[SOURCE RECORDS]:
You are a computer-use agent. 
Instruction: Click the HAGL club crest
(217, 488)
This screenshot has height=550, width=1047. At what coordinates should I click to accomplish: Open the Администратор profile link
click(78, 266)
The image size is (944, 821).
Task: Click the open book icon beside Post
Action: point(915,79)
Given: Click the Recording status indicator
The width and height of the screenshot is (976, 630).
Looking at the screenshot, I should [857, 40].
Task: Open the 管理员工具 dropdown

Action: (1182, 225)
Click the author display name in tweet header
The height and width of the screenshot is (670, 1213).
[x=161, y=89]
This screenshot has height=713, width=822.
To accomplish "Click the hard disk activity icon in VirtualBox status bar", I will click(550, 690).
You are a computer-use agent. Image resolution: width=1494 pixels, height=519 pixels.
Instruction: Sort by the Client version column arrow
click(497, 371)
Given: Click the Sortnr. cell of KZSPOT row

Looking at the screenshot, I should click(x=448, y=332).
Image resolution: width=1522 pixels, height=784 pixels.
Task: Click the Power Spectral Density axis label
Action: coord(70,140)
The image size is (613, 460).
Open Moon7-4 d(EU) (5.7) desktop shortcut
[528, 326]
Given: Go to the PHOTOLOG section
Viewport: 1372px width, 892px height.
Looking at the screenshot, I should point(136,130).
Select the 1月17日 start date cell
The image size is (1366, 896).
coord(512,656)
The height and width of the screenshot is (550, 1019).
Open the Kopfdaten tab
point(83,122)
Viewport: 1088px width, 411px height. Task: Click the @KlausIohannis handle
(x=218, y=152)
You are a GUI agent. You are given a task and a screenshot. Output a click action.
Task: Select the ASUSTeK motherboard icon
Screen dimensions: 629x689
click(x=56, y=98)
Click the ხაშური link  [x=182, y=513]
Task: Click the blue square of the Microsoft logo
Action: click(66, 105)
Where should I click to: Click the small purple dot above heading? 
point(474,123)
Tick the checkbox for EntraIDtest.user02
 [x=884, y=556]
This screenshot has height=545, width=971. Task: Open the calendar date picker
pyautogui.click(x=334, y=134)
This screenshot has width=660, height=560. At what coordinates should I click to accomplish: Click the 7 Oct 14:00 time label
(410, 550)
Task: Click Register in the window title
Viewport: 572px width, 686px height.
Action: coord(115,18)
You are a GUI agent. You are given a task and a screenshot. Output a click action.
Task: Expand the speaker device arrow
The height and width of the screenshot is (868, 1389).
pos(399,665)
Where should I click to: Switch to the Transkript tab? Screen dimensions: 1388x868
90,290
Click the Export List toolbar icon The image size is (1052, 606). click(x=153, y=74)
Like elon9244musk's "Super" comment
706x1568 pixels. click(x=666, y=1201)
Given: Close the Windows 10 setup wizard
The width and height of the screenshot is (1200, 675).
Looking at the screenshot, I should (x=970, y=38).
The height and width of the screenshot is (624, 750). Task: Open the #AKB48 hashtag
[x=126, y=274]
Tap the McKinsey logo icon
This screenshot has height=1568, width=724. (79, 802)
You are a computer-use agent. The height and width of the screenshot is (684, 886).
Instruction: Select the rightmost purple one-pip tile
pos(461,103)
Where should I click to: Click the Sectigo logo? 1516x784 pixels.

[WHAT IS REQUIRED]:
The lines to return are those in the records above that hold the word "computer".

[REPLY]:
You are a computer-use agent. 
You are a computer-use agent. Image resolution: width=1494 pixels, height=519 pixels.
You are a computer-use agent. The height and width of the screenshot is (684, 886).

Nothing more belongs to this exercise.